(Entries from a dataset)

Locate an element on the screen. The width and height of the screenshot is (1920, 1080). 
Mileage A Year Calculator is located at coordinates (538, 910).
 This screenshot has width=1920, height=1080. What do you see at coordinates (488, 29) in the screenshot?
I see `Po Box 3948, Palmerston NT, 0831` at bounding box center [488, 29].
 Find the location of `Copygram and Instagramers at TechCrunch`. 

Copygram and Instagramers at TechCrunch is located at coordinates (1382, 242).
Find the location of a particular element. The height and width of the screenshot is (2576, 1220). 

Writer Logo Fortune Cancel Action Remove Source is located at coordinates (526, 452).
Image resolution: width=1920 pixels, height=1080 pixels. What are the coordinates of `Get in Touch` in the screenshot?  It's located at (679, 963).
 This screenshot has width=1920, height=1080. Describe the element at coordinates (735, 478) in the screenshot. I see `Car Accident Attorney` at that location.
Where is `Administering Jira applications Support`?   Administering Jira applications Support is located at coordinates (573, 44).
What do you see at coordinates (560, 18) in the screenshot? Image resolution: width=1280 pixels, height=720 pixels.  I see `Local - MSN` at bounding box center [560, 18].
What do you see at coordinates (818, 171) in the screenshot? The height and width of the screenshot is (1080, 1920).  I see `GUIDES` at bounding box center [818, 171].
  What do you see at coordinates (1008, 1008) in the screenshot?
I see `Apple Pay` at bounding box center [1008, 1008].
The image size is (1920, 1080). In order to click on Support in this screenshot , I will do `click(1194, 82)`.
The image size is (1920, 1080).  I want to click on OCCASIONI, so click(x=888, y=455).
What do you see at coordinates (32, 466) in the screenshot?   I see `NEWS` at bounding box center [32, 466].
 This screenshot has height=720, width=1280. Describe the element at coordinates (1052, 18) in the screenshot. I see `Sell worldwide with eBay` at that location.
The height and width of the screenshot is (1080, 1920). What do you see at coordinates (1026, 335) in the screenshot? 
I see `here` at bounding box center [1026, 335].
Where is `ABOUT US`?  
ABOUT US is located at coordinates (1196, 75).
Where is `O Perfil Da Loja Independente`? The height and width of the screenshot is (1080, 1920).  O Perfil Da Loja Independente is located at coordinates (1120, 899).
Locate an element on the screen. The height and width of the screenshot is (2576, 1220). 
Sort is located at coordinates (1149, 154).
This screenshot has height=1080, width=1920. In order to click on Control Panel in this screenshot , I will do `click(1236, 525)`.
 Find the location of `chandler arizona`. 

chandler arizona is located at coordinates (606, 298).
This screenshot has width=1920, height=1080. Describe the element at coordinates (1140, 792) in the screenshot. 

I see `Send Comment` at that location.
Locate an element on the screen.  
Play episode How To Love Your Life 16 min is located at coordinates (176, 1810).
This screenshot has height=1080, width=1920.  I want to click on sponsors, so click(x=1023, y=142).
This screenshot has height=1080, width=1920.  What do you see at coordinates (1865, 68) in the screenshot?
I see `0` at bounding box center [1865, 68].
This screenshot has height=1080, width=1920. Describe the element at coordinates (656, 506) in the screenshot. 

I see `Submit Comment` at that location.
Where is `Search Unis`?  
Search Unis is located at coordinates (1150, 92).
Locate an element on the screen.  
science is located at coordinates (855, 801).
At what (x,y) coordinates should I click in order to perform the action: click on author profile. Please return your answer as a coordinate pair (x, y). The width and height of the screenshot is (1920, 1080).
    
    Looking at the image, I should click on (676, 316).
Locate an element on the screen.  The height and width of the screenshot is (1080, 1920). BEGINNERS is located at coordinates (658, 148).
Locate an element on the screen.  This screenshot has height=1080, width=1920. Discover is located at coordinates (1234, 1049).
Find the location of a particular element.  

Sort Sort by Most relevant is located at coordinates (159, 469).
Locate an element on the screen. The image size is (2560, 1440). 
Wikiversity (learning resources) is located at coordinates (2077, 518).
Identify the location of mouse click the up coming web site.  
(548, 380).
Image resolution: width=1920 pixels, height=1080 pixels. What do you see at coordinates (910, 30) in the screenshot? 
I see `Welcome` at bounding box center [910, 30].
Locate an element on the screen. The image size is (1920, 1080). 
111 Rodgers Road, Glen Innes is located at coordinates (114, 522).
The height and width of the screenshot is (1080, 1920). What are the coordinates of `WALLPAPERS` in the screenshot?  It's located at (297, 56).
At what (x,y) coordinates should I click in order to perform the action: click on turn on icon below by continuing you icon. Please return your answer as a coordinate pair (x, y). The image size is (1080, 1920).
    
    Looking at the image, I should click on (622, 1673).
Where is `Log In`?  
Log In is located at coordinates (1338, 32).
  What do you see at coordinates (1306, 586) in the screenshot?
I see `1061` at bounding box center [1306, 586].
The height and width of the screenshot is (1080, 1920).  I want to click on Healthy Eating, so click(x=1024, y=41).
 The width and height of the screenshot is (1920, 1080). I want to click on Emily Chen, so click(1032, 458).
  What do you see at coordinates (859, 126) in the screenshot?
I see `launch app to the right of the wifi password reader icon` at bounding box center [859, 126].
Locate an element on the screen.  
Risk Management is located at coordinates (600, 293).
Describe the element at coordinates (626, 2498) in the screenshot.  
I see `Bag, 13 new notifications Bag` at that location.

▶ _WHAT YOU NEED TO DO_
Please arrange the part of the entries that opens with the very first line and closes with the line containing "Writer Logo Fortune" as a numbered list, including both of those lines and leaving out blank ones.

▶ _RESPONSE TO THIS TASK_
1. Locate an element on the screen. The width and height of the screenshot is (1920, 1080). 
2. Mileage A Year Calculator is located at coordinates (538, 910).
3.  This screenshot has width=1920, height=1080. What do you see at coordinates (488, 29) in the screenshot?
4. I see `Po Box 3948, Palmerston NT, 0831` at bounding box center [488, 29].
5.  Find the location of `Copygram and Instagramers at TechCrunch`. 
6. Copygram and Instagramers at TechCrunch is located at coordinates (1382, 242).
7. Find the location of a particular element. The height and width of the screenshot is (2576, 1220). 
8. Writer Logo Fortune Cancel Action Remove Source is located at coordinates (526, 452).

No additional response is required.